‘Als je als ouder bij de trainer gaat klagen, sla je de plank mis’

Mijntje Donners, KNHB-bestuurslid Tophockey Dames, sprak in een interview met hockey.nl haar ergernis uit over de te betrokken ouders die hun hockeyende kinderen te veel pamperen. Maar waarom doen ouders dat? Hoe moeten ze zich gedragen richting hun kind? En wat willen kinderen? Hockey.nl zoekt het uit. Vandaag: Raymond van den Barselaar. Zijn drie kinderen hockeyen, waarvan twee op hoog niveau. ‘Ze dragen altijd zelf hun keeperstas.’

Het gezin Van den Barselaar heeft een druk schema, stelt hij. ‘De zaal is nu net afgelopen, dus nu valt het even mee. Als we in de competitie als gezin één avond in de week met zijn vijven bij elkaar zijn, is het veel.’

Zelf met de trein en je eigen tas dragen

Van den Barselaars dochter Zoë keept bij Amsterdam MA1, zoon Jasper staat onder de lat bij Amsterdam JB1. ‘Ze gaan zoveel mogelijk zelf met de trein en de bus van Hilversum naar Amsterdam’, vertelt hij. ‘De keeperstassen staan dan al wel op Amsterdam. Mocht dat een keer niet zo zijn, of de training duurt tot laat in de avond, dan rijden we met de auto. Want een keeperstas in de trein, dat kan prima, maar in de bus: dat is lastig.’

Al sinds de kinderen keepen dragen ze hun eigen tas, reageert Van den Barselaar op Mijntje Donners’ betoog. Zij verbaasde zich over ouders die hun kinderen ‘pamperen’, en bijvoorbeeld hun hockeytas voor ze dragen.

De stap naar een grote club

Van den Barselaar heeft zelf ook jarenlang gekeept. Zijn zoon en dochter keepten eerst een aantal jaar bij ’t Spanderbosch. In de B-jeugd kwam het moment van de overstap. ‘In 2012 waren we bij de Olympische Spelen in Londen. Zoë zag die Olympische ringen en zei: dat wil ik later ook. Punt. Ze heeft zelf in haar hoofd gehaald dat ze bij Amsterdam wilde spelen en vervolgens ook zelf een mail gestuurd naar Amsterdam om dat kenbaar te maken. Bij de district ontmoetingsdagen stond ze goed te keepen en na een proeftraining en selectieronde kwam ze in Amsterdam MB1.’

Faciliteren

‘Het enige dat wij toen hebben gezegd is: als jij er alles voor doet, doen wij er ook alles voor’, stelt Van den Barselaar. Zoë bleek hockey en school goed te kunnen combineren. ‘Met ‘dan doen wij er ook alles voor’ bedoel ik met name het faciliteren’, verduidelijkt hij. ‘Alles op de planning zetten, rijden als dat nodig is, vragen of ze al hun spullen bij elkaar hebben. En als ze dat niet hebben, dan regelen ze het ook zelf hoor.’

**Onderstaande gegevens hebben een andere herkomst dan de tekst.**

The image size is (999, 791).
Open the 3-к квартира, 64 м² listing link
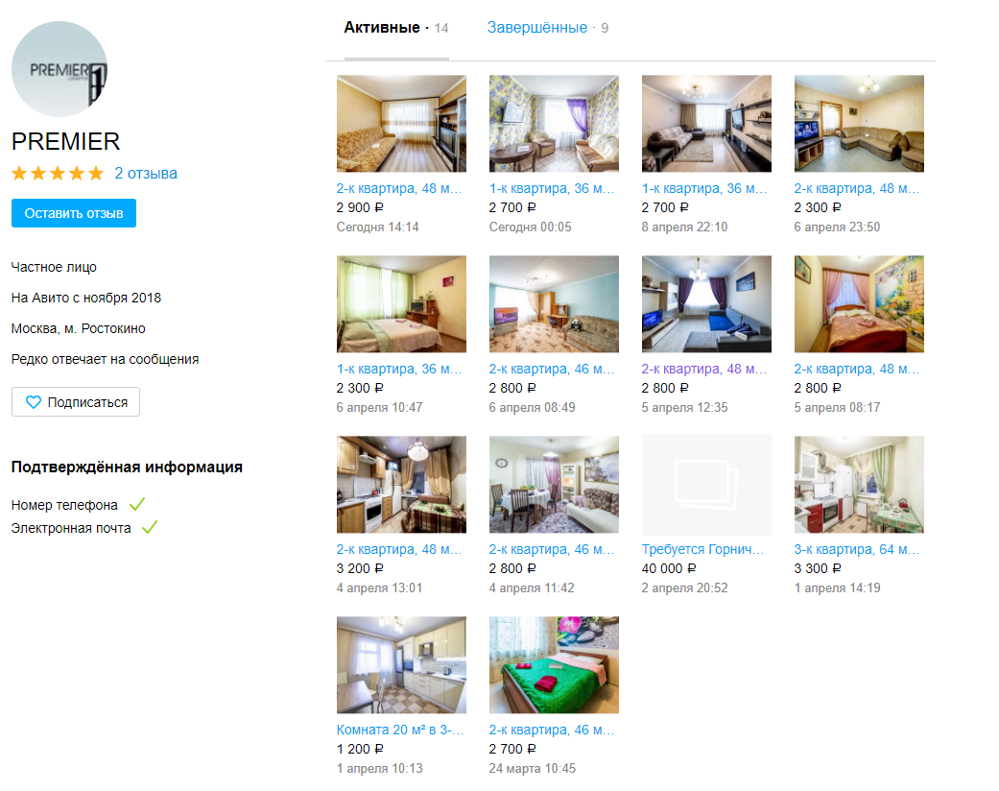tap(857, 549)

‘Gevraagd advies kan wel, ongevraagd niet’

Trainer/coach Ton Wisse stelde in een eerder interview in deze reeks dat het idealiter daarbij blijft. Ouders moeten faciliteren en zich er verder inhoudelijk niet mee bemoeien. Van den Barselaar is van mening dat die laatste uitspraak genuanceerder moet. ‘Soms zoekt Zoë zelf even oogcontact of wenkt ze even, bijvoorbeeld na een goede redding of een tegengoal. Dan vindt ze het fijn om met een klein gebaar contact te hebben. Ook na de wedstrijd, in de auto terug van Amsterdam naar Hilversum, hebben we het wel eens over de wedstrijd en over de acties die ze heeft gemaakt. Wat ze er zelf van vindt. Wat ze eventueel de volgende keer anders kan doen.’

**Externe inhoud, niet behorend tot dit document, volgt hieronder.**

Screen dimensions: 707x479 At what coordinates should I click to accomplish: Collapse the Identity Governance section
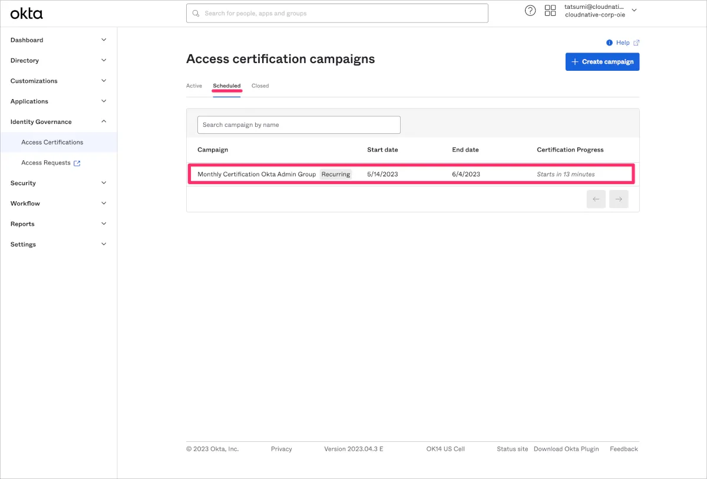(x=104, y=122)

Wat je niet moet doen is als ouder langs de lijn ongevraagd adviezen gaan geven en je bemoeien met de wedstrijd, vindt hij. ‘Dat zie je overigens op elk niveau. Ook bij mijn jongste dochter, die in de MD8 speelt. Ouders die de regels niet eens kennen en toch vinden dat ze van alles moeten roepen. Wat meestal nergens op slaat. En al slaat het wel ergens op: dan nog moet je het niet doen.’

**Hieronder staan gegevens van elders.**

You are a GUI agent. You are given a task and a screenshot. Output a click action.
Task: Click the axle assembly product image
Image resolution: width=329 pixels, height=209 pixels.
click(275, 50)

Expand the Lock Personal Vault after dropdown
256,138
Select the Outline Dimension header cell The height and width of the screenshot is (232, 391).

Als ouder direct naar de coach stappen? Dan sla je de plank mis

Je moet je kinderen loslaten, dat is de basis, vindt Van den Barselaar. Maar je bent natuurlijk ook trots en wil het beste voor je kind. ‘Ik ben zelf ook coach geweest en ik weet hoe irritant het is als ouders je komen vertellen wat je moet doen. Zo werkt het gewoon niet.’ Met jongere kinderen is het een ander verhaal, maar in de A- en B-leeftijd worden er over het algemeen afspraken gemaakt dat een kind zelf met de trainer of coach praat, vertelt hij. ‘Als je dan als ouder direct naar de trainer of coach stapt, als je kind ergens mee zit, sla je wat mij betreft de plank mis. Natuurlijk moet je je kind bijstaan, maar laat kinderen het eerst zelf proberen op te lossen. Daar leren ze veel van. Je kunt toch niet altijd hun problemen voor ze op blijven lossen?’

Minderheid

Er zijn meer ouders die er zo over denken, maar volgens Van den Barselaar is die groep in de minderheid. En dat zou de meerderheid moeten zijn. ‘Kinderen kunnen het zelf vaak prima oplossen.’ Lachend: ‘Mijn jongste, Nina, staat vaak rechtsachter, maar wil liever midden of voor staan. Laatst werd ze weer achterin opgesteld, maar heeft ze koppig de hele wedstrijd op het middenveld gestaan. En ze was weer op tijd terug achterin bij een aanval van de tegenstander. Niet helemaal de bedoeling natuurlijk, maar zo kan het ook.’


1 Reactie

  1. marcvanderbilt

    wat een gekke toon treft dit artikel. het geeft mij het gevoel dat je niet gewoon met elkaar kunt praten. veel trainers hebben top-sport achtige ideeen die niet altijd verstandig zijn en ook in de omgangsvormen slaan mensen (trainers net zo goed als ouders en kinderen) de plank in alle fanatisme nog wel eens mis. Daar kun je elkaar dan toch gewoon op aanspreken? en dan nog maar even een stapje verder met een probleem waar sportbonden serieus naar aan het kijken zijn. misbruik gedijt het beste in een situatie van exclusieve hierarchische relaties. kortom relax een beetje. overigens heb ik ook hele plezierige ervaringen met trainers en coaches van top-teams en ook met ouders en kinderen in top teams. maar de meeste mensen moeten van tijd tot tijd echt wel een beetje bijgestuurd en open, gelijkwaardige onderlinge communicatie tussen ouders en trainers helpt daar enorm bij.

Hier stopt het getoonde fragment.